A: Absolutely! To bake, place the formed patties on a parchment-lined baking sheet and bake at 375°F (190°C) for about 20-25 minutes, flipping halfway through, until golden brown and heated through.

Q: My bean mixture seems too wet to form patties, what should I do?
A: If your mixture is too wet, you can add a tablespoon or two more of finely crushed tortilla chips or even a little bit of all-purpose flour or gluten-free flour until it reaches a consistency that can be shaped.

Q: How can I make the avocado spread spicier?
A: For a spicier avocado spread, you can add a finely minced jalapeño or a pinch of red pepper flakes to the mixture.

Q: Can I make the avocado spread ahead of time?
A: Yes, the avocado spread can be made a few hours in advance.
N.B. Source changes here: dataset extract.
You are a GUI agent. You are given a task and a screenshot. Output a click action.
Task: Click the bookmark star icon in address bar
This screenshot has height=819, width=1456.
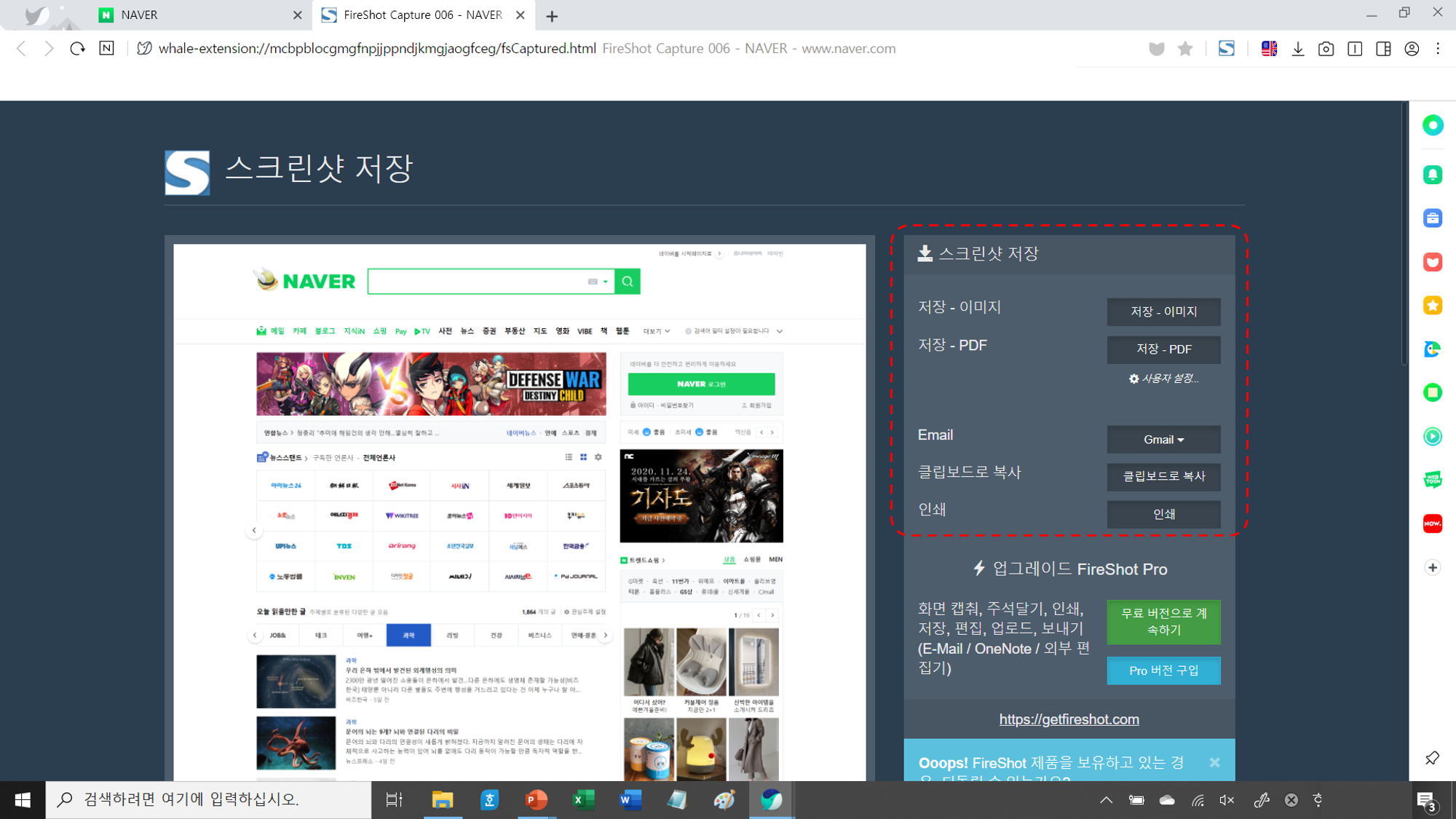(x=1185, y=49)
Cover it tightly with plastic wrap, pressing the wrap directly onto the surface of the spread to minimize air exposure and prevent browning, and refrigerate until ready to serve.

Q: This recipe states it makes 4 servings, but the notes suggest it’s more like 2. Can you clarify?
A: The recipe yields 4 patties, which can be served as two hearty meals with 2 patties each, or as lighter meals with one patty per person, potentially with other accompaniments. The original note is a good reminder that portion sizes can be subjective and depend on appetite!

Final Thoughts

This recipe is a testament to how creative adaptation can breathe new life into beloved dishes. These pinto bean patties, with their subtle Latin flair from the tortilla chips and fresh herbs, are a delightful departure from traditional falafel. Paired with the cool, zesty avocado spread, they create a harmonious balance of textures and flavors that is both satisfying and incredibly delicious. Whether you’re a dedicated vegetarian or simply looking for a vibrant, flavorful meatless meal, I encourage you to give these veggie burgers a try. Serve them in warm pita pockets, alongside a fresh green salad, or even as a standalone protein. I’d love to hear about your experience and any delicious twists you discover!